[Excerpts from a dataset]

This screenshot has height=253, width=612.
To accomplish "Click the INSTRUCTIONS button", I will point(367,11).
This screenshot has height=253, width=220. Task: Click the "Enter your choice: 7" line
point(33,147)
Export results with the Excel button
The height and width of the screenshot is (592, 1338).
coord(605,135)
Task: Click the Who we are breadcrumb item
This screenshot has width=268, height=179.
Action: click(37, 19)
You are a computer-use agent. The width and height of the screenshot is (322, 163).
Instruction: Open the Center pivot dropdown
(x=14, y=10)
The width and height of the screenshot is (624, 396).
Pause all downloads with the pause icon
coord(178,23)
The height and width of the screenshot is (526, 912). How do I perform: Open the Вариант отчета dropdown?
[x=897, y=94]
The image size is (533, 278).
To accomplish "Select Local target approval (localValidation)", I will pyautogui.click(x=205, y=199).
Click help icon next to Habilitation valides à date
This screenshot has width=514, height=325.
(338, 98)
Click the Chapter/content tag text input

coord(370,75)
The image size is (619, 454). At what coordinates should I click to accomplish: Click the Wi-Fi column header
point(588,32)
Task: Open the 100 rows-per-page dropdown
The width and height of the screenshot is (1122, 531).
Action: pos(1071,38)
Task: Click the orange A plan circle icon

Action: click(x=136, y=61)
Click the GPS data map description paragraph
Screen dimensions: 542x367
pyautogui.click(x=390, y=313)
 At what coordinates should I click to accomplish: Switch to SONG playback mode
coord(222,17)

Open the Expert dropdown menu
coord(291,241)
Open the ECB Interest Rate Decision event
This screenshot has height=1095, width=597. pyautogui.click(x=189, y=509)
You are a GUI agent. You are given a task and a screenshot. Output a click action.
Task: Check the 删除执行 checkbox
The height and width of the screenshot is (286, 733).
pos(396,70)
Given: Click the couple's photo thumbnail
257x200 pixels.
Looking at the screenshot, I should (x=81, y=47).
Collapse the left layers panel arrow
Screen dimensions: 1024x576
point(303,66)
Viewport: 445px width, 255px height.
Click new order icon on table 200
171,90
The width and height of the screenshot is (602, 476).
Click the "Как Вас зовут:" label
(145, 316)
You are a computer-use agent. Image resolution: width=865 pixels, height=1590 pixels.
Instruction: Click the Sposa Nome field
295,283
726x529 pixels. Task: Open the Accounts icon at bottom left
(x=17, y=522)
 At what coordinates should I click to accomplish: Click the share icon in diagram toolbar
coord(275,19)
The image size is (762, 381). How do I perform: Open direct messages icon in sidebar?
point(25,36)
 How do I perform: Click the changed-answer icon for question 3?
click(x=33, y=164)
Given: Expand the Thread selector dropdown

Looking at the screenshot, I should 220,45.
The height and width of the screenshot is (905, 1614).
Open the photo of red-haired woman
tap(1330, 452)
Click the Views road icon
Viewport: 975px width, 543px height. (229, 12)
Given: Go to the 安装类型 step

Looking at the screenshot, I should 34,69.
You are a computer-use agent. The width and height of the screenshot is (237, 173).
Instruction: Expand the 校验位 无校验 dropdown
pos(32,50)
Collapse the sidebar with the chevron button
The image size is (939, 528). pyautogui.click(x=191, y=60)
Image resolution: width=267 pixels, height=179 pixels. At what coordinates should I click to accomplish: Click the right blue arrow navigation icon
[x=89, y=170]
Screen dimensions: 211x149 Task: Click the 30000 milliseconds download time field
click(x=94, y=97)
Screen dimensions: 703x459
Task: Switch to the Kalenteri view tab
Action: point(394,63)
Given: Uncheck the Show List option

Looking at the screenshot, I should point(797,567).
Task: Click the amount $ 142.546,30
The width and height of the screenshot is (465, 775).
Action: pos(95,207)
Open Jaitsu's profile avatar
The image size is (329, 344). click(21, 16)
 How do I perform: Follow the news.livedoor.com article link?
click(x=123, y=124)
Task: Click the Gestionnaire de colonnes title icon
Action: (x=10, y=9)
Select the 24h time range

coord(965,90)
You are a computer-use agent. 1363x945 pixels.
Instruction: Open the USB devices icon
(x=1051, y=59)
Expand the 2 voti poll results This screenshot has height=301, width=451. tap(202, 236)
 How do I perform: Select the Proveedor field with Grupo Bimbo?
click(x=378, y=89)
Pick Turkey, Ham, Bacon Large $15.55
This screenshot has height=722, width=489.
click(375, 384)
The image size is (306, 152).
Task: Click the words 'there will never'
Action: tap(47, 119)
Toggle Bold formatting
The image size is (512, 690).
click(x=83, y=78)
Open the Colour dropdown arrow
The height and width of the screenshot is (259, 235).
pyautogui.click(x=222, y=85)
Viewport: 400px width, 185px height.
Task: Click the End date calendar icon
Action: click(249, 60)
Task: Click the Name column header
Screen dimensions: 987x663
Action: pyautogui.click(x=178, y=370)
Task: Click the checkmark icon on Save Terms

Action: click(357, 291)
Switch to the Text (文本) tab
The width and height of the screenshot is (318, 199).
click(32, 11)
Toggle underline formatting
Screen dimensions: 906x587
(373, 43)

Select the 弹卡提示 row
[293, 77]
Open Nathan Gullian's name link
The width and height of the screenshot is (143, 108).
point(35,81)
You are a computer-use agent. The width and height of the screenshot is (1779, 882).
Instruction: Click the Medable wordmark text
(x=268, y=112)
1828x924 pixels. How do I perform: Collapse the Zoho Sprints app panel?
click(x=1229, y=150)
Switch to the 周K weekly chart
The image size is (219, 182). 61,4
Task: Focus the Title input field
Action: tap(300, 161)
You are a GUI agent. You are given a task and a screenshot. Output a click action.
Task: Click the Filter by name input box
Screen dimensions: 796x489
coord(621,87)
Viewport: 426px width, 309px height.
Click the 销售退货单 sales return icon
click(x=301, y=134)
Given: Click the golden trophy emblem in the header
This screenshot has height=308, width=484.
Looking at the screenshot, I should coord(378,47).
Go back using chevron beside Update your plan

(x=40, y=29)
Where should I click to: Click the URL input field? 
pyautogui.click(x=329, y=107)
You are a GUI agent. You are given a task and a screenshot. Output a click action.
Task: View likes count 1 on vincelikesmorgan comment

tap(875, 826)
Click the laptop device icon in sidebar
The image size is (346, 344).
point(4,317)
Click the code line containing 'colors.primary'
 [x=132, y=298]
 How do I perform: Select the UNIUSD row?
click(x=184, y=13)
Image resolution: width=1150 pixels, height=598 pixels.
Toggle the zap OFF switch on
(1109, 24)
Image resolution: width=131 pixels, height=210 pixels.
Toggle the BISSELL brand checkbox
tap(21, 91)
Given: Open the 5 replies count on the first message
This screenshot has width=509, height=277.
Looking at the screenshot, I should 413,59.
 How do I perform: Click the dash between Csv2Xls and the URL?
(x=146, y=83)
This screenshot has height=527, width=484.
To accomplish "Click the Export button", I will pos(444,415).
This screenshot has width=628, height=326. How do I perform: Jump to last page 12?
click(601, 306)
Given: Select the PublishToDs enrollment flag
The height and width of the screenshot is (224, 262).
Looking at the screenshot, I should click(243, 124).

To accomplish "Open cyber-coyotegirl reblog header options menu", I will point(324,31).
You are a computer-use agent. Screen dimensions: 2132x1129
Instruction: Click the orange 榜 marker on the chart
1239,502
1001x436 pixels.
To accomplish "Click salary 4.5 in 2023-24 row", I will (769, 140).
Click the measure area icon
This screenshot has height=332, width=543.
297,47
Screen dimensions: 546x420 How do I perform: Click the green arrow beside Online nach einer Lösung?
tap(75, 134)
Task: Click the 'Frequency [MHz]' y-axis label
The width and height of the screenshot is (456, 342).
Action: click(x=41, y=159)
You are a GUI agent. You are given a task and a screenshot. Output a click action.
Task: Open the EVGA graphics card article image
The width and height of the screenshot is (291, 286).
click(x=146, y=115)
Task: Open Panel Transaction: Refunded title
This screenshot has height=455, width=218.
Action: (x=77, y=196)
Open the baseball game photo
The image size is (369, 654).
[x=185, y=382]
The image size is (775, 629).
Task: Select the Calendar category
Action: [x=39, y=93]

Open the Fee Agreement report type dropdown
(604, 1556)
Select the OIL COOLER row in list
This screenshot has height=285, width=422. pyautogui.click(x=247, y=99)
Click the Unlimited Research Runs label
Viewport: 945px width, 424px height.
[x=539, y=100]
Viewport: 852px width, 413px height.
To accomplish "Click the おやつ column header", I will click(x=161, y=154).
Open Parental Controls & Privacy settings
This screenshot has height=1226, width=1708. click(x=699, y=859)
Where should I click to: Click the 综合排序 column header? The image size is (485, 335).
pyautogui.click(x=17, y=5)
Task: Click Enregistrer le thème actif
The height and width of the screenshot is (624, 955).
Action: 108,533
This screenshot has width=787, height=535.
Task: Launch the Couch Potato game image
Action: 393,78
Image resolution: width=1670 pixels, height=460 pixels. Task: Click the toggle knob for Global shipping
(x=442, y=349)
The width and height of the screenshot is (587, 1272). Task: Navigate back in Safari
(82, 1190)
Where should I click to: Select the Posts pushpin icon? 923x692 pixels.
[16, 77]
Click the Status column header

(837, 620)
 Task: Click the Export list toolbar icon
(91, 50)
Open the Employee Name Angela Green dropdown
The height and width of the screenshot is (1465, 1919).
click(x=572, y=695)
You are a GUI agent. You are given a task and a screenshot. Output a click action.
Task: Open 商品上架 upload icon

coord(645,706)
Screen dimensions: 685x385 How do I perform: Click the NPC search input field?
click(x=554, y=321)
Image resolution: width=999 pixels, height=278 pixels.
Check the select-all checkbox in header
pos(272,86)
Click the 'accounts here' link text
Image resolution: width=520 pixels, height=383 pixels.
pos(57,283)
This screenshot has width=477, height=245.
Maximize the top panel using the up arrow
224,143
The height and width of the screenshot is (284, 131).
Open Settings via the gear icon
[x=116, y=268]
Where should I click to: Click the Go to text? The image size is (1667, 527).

◆ **AIM OF THE TASK**
Look above for every line with the word "computer" and copy it.

◆ **FINISHED TASK**
You are a computer-use agent. The width and height of the screenshot is (322, 163).
You are a computer-use agent. Image resolution: width=865 pixels, height=1590 pixels.
You are a computer-use agent. The width and height of the screenshot is (237, 173).
You are a computer-use agent. 1363x945 pixels.
You are a computer-use agent. The width and height of the screenshot is (1779, 882).
You are a computer-use agent. Screen dimensions: 2132x1129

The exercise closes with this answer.